* [TASK TO COMPLETE]:
Every line below that contains "computer" is to be copied.

········

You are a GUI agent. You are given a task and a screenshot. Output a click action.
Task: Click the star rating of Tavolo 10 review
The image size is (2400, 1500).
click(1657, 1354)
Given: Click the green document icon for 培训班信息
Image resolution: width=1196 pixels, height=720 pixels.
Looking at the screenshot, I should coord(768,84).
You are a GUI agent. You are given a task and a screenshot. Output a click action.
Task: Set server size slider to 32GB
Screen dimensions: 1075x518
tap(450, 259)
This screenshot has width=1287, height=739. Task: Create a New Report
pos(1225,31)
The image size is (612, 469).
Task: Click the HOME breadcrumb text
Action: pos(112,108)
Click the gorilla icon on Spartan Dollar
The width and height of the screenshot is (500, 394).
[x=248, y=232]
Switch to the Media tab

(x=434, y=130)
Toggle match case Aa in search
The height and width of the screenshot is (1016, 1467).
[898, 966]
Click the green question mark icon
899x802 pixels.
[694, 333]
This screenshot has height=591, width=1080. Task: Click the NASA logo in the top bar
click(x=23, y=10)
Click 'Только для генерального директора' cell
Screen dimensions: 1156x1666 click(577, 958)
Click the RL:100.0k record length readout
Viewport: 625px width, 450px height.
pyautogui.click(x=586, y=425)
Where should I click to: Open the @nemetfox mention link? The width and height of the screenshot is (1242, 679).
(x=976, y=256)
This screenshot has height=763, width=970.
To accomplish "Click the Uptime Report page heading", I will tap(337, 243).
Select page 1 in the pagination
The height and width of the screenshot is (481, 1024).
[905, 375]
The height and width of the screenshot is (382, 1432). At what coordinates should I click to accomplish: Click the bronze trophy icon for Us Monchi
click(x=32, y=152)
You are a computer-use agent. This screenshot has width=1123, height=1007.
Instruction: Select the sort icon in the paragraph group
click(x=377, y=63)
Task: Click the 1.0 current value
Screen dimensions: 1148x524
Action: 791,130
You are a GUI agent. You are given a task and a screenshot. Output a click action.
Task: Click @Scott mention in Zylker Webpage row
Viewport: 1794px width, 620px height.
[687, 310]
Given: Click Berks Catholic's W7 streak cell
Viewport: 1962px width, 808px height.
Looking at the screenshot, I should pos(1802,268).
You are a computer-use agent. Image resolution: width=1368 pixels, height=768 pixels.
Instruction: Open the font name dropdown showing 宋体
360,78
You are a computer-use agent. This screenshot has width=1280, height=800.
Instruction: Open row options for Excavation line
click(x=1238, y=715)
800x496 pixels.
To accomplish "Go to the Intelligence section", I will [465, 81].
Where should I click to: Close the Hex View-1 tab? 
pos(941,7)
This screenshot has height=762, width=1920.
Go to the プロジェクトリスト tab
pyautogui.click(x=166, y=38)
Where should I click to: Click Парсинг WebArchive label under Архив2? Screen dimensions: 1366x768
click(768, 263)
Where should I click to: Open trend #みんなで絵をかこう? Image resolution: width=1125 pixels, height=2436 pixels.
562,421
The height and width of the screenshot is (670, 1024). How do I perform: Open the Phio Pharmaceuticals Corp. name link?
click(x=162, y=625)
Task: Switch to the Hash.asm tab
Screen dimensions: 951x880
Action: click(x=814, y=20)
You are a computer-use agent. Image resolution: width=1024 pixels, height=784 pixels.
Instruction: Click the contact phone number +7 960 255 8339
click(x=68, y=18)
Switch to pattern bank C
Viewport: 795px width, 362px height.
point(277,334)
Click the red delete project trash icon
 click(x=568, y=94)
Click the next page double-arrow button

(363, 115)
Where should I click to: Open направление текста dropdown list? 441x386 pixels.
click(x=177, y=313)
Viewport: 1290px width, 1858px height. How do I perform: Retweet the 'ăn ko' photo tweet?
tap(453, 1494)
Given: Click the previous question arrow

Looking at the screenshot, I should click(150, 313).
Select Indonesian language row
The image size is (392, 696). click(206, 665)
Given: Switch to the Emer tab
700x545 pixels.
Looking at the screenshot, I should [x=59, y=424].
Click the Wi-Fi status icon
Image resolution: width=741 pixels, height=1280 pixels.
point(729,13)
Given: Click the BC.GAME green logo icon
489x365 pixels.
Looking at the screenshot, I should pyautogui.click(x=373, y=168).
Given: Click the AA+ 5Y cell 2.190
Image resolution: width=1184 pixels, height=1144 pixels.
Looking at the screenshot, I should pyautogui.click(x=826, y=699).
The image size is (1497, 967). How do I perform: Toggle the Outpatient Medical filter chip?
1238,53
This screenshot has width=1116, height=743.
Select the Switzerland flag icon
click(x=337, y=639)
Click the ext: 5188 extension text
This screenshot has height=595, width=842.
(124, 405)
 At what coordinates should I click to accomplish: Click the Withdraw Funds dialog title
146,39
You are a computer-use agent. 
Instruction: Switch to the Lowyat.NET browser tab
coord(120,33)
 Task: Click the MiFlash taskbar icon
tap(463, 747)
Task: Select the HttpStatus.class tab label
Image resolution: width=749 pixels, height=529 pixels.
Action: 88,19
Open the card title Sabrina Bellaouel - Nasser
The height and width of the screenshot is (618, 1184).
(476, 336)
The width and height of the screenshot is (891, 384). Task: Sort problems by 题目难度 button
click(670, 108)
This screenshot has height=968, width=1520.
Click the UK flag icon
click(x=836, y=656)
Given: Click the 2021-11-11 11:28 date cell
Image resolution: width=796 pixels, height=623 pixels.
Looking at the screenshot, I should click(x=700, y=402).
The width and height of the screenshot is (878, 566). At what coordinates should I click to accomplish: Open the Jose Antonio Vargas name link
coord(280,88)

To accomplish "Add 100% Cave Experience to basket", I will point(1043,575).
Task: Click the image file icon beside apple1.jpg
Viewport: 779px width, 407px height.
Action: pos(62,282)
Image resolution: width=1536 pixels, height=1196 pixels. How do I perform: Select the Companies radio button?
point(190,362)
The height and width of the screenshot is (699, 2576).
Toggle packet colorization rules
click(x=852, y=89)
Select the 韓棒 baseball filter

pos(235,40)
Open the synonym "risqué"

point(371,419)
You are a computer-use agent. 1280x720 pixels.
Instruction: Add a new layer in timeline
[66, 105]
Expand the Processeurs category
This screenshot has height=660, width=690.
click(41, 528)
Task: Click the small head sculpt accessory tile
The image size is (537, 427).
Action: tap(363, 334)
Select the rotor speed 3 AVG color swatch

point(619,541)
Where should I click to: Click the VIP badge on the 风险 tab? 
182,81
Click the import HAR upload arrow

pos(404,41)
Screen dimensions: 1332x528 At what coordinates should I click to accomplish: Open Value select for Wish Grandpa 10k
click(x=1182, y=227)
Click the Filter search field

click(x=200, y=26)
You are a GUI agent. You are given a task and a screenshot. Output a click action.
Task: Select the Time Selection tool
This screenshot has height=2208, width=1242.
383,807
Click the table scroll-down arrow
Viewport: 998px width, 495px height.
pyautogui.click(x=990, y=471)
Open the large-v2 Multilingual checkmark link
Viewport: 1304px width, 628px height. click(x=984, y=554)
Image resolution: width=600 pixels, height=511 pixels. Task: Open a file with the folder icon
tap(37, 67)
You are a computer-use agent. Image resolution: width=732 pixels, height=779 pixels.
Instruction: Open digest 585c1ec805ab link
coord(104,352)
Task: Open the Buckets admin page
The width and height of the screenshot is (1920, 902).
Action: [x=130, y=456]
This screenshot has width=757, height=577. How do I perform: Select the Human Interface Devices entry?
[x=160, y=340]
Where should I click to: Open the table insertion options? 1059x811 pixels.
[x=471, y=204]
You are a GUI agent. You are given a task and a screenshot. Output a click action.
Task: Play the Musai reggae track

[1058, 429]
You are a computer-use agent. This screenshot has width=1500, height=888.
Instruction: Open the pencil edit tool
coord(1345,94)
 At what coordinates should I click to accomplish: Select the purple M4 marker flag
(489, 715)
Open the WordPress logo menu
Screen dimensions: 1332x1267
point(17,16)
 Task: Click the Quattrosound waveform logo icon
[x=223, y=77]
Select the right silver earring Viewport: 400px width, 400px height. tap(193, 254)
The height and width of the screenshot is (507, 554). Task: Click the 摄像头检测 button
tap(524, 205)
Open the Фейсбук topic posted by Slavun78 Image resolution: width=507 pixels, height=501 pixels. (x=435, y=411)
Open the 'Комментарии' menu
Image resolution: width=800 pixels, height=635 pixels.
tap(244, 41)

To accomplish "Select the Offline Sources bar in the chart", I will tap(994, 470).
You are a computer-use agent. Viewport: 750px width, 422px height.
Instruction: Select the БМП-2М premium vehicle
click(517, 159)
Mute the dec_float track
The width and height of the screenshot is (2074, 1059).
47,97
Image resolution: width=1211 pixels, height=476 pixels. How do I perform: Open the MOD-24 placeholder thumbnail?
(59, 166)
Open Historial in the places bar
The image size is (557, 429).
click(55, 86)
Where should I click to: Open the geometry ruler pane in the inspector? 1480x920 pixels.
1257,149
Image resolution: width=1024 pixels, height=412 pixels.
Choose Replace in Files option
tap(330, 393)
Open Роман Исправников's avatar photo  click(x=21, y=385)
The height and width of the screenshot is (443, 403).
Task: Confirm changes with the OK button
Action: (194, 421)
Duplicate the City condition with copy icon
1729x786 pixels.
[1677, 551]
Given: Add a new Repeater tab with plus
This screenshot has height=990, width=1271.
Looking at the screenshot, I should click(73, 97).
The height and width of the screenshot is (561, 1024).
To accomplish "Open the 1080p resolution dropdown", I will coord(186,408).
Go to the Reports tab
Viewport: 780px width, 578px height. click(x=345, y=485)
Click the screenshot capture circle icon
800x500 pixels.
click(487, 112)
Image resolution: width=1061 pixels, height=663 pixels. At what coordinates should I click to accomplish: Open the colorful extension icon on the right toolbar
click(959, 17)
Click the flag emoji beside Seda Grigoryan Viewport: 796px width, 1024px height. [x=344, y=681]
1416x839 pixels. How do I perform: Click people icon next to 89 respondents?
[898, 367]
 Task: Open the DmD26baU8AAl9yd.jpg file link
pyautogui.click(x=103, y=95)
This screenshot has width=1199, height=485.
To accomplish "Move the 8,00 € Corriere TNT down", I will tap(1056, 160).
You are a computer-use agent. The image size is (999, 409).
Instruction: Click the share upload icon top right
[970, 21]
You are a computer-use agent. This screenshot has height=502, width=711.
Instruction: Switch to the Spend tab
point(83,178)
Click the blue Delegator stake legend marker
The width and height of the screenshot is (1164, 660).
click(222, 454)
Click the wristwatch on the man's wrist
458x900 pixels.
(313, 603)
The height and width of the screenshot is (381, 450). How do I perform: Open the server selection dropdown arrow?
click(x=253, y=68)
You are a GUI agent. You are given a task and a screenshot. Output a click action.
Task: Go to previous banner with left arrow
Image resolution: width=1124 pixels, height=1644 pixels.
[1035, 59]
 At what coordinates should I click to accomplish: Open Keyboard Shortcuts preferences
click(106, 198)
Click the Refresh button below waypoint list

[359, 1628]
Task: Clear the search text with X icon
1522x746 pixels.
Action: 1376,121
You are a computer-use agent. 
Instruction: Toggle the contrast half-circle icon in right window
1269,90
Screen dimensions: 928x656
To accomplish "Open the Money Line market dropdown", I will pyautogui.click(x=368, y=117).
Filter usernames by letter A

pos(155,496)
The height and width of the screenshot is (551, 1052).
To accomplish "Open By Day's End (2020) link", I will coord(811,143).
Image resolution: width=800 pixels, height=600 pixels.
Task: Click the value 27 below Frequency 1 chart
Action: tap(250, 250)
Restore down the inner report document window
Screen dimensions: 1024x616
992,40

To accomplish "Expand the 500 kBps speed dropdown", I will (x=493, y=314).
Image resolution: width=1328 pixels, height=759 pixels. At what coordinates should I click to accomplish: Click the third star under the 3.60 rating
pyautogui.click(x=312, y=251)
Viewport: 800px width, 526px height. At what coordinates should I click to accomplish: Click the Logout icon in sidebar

········

* [TASK RESULT]:
You are a computer-use agent. This screenshot has width=1123, height=1007.
You are a computer-use agent. Image resolution: width=1368 pixels, height=768 pixels.
You are a computer-use agent. This screenshot has width=1280, height=800.
You are a computer-use agent. Image resolution: width=1024 pixels, height=784 pixels.
You are a computer-use agent. 
You are a computer-use agent. 1280x720 pixels.
You are a computer-use agent. Image resolution: width=732 pixels, height=779 pixels.
You are a computer-use agent. This screenshot has width=1500, height=888.
You are a computer-use agent. Viewport: 750px width, 422px height.
You are a computer-use agent. The image size is (999, 409).
You are a computer-use agent. This screenshot has height=502, width=711.
You are a computer-use agent. 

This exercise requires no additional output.